=== Texte fourni ===

Championnats d’Europe à Berlin RESULTATS | Six athlètes vaudois ont été sélectionnés pour les 24ème championnats d'Europe à Berlin où Lea Sprunger (COVA Nyon) et Sarah Atcho (Lausanne-Sports) avaient de quoi tirer leur épingle du jeu.

   

Le bel élan amorcé en 2014 à Zurich à l’occasion des championnats d’Europe à domicile a surtout payé deux ans plus tard à Amsterdam, où l’équipe suisse avait pu fêter le bilan le plus prolifique de son histoire avec cinq médailles (2-0-3 et 13 top 8). Pour les vingt-quatrièmes championnats d’Europe qui sont sur le point de s’ouvrir à Berlin, pas moins de six athlètes vaudois ont pu obtenir leur sélection: Alain-Hervé Mfomkpa (Lausanne-Sports) sur 400 m haies et sur 4 x 400 m, Loïc Gasch (US Yverdon) au saut en hauteur, Sylvain Chuard (Lausanne-Sports) sur 4 x 100 m, Sarah Atcho (Lausanne-Sports) sur 200 m et sur 4 x 100 m, Lea Sprunger (COVA Nyon) sur 400 m haies et Samantha Dagry (Lausanne-Sports) sur 4 x 100 m On le sait bien, Sylvain et Samantha n’ont que très peu de chances de faire partie de l’équipe type de leur relais respectif. Il n’empêche, ils ont fait partie intégrante de cette histoire et ils ont vécu pleinement cette fantastique aventure berlinoise.

Les championnats d’Europe de Berlin ont été lancés le lundi 6 août avec les premiers tours de qualification. Dans un stade Olympique fortement chargé d’Histoire, les Suisses ont d’entrée été performants, avec notamment Alain-Hervé Mfomkpa sur 400 m haies. Le meilleur performer suisse de la saison gère son parcours à la perfection, ce qui lui permet même de relâcher son effort dans les derniers mètres. Il termine sa série en 50″34 et il se qualifie aisément pour les demi-finales. Le lendemain, Alain-Hervé est très confiant car les sensations ressenties la veille étaient excellentes et bien évidemment prometteuses pour cette demi-finale. Le début de son parcours est bon, les haies passent facilement et il semble être dans le bon wagon. Il doit pourtant déchanter aux 300 m. avec une faute sur la huitième haie qui le fait verser dans un mauvais rythme. En même temps les forces l’abandonnent au moment d’aborder les deux dernières haies et cette fin de course pénible n’a pas débouché sur mieux qu’une huitième place en 50″71, engendrant un vingt-deuxième rang final dans ces championnats d’Europe. Bien qu’on eût espéré mieux pour lui, ou en tous cas une course plus aboutie, ce fut malgré tout une bonne et très importante expérience pour lui. Il pourra à l’avenir se baser avec certitude sur ces acquis de Berlin.

=== Jeu de données ===

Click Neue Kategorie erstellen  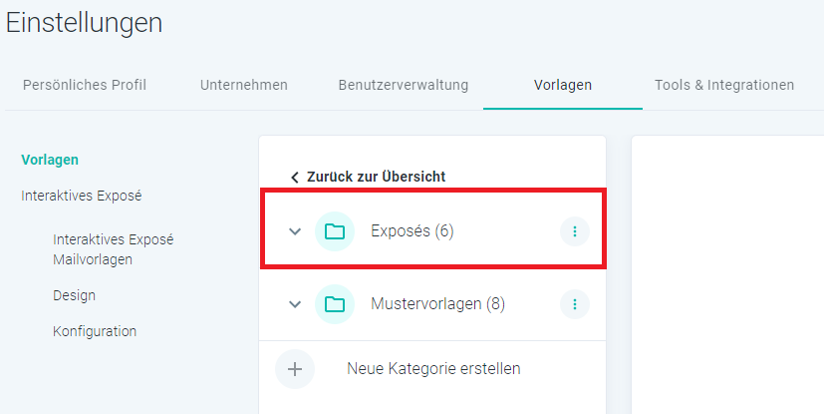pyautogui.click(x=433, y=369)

===
=== Jeu de données ===

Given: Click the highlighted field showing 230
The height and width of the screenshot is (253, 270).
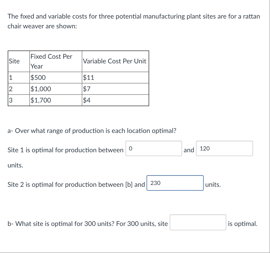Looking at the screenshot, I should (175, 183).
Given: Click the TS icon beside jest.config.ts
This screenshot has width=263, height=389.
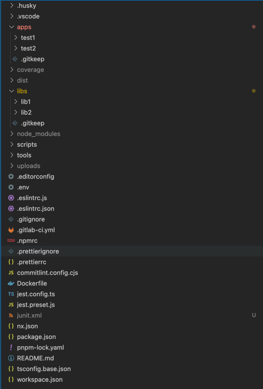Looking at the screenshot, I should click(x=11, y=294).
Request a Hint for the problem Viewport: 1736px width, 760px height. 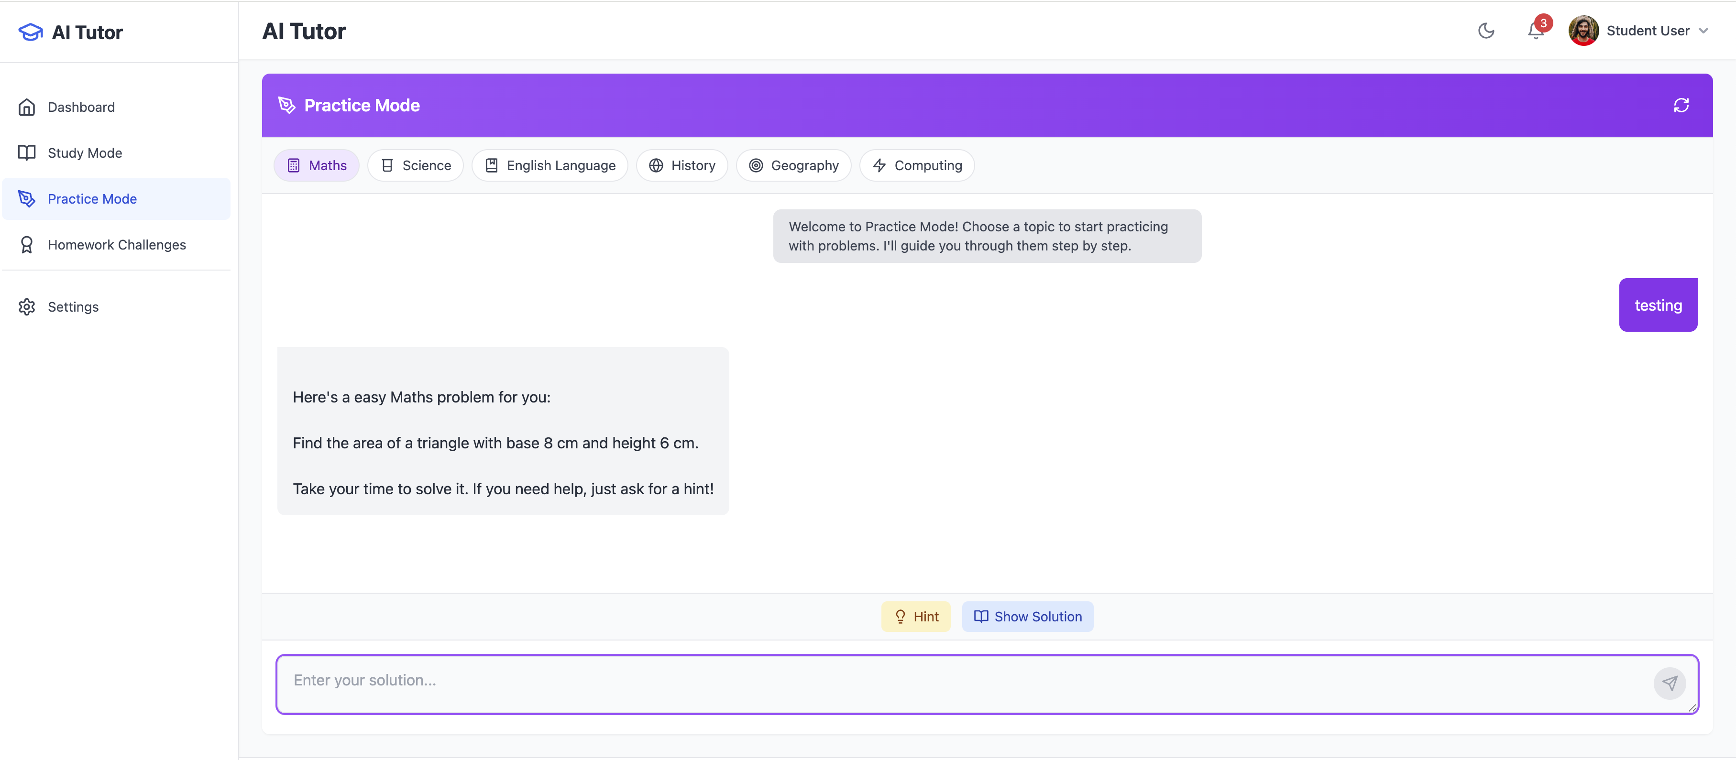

===
=== Jeu de données ===

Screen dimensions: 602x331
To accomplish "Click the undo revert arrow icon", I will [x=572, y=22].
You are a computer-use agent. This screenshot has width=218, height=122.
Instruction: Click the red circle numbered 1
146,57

===

• Actions requises
1: Réécrivez sous forme de liste le paragraphe du compte rendu des championnats d'Europe de Berlin qui commence par « Le bel élan amorcé en 2014 ». Conservez-en les faits principaux.
2: Recopiez le passage du compte rendu des championnats d'Europe de Berlin qui commence par « Championnats d’Europe à Berlin » et se poursuit jusqu'à « épingle du jeu. ».
3: Donnez la suite du compte rendu des championnats d'Europe de Berlin.

• Réponses
1:
- L'élan lancé en 2014 à Zurich, lors des championnats d'Europe à domicile, a surtout payé deux ans plus tard à Amsterdam. L'équipe suisse y a obtenu le meilleur bilan de son histoire : cinq médailles (2-0-3) et 13 places dans le top 8.
- Six athlètes vaudois sont sélectionnés pour les vingt-quatrièmes championnats d'Europe à Berlin :
  - Alain-Hervé Mfomkpa (Lausanne-Sports) : 400 m haies et 4 x 400 m
  - Loïc Gasch (US Yverdon) : saut en hauteur
  - Sylvain Chuard (Lausanne-Sports) : 4 x 100 m
  - Sarah Atcho (Lausanne-Sports) : 200 m et 4 x 100 m
  - Lea Sprunger (COVA Nyon) : 400 m haies
  - Samantha Dagry (Lausanne-Sports) : 4 x 100 m
- Sylvain et Samantha n'ont que très peu de chances de faire partie de l'équipe type de leur relais. Ils ont néanmoins pris pleinement part à cette aventure berlinoise.

2:
Championnats d’Europe à Berlin RESULTATS | Six athlètes vaudois ont été sélectionnés pour les 24ème championnats d'Europe à Berlin où Lea Sprunger (COVA Nyon) et Sarah Atcho (Lausanne-Sports) avaient de quoi tirer leur épingle du jeu.

3:
La soirée de mercredi s’annonce très importante pour les six suisses engagés dans les demi-finales de trois disciplines, dont Lea Sprunger (COVA Nyon) au 400 m haies. Dans le doute jusqu’à quinze jours avant cette compétition quant au choix de l’épreuve à courir, Lea a finalement opté pour sa discipline de prédilection. Un choix logique même si on comprend qu’elle ait été tenté également par le 400 m plat suite à son magnifique record suisse le 1er juillet à La Chaux-de-Fonds en 50″52, synonymes, tout comme pour le 400 m haies, de meilleure performance européenne de la saison. Cette décision bien réfléchie a été prise de concert avec son coach Laurent Meuwly au terme de son camp de préparation à Davos. «J’espère ramener la plus belle des médailles à la Suisse. Je me sens bien, je suis vraiment impatiente d’en découdre», a expliqué la Vaudoise de 28 ans, qui a régalé ses supporters en réalisant une demi-finale très intelligente, sans accroc et avec une belle décontraction en fin de parcours. Vainqueur en 55″09, Lea semble étonnée d’avoir posé un tel chrono. Elle est surtout heure que tout se soit bien passé, même si elle n’a pas obtenu le meilleur temps de ces demi-finales. La revenante Ukrainienne Anna Ryzhykova, qui sort deux saisons blanches, a signé un joli 54″82 qui n’émeut pas plus que ça Laurent Meuwly : «Lea sait ce qu’elle à faire et si elle ne commet pas d’erreur, je vois mal qui pourrait l’empêcher de gagner. En demi-finale, elle a nettement relâché son effort après le passage de la huitième haie. Elle a de la marge». Vivement vendredi pour vérifier ces dires.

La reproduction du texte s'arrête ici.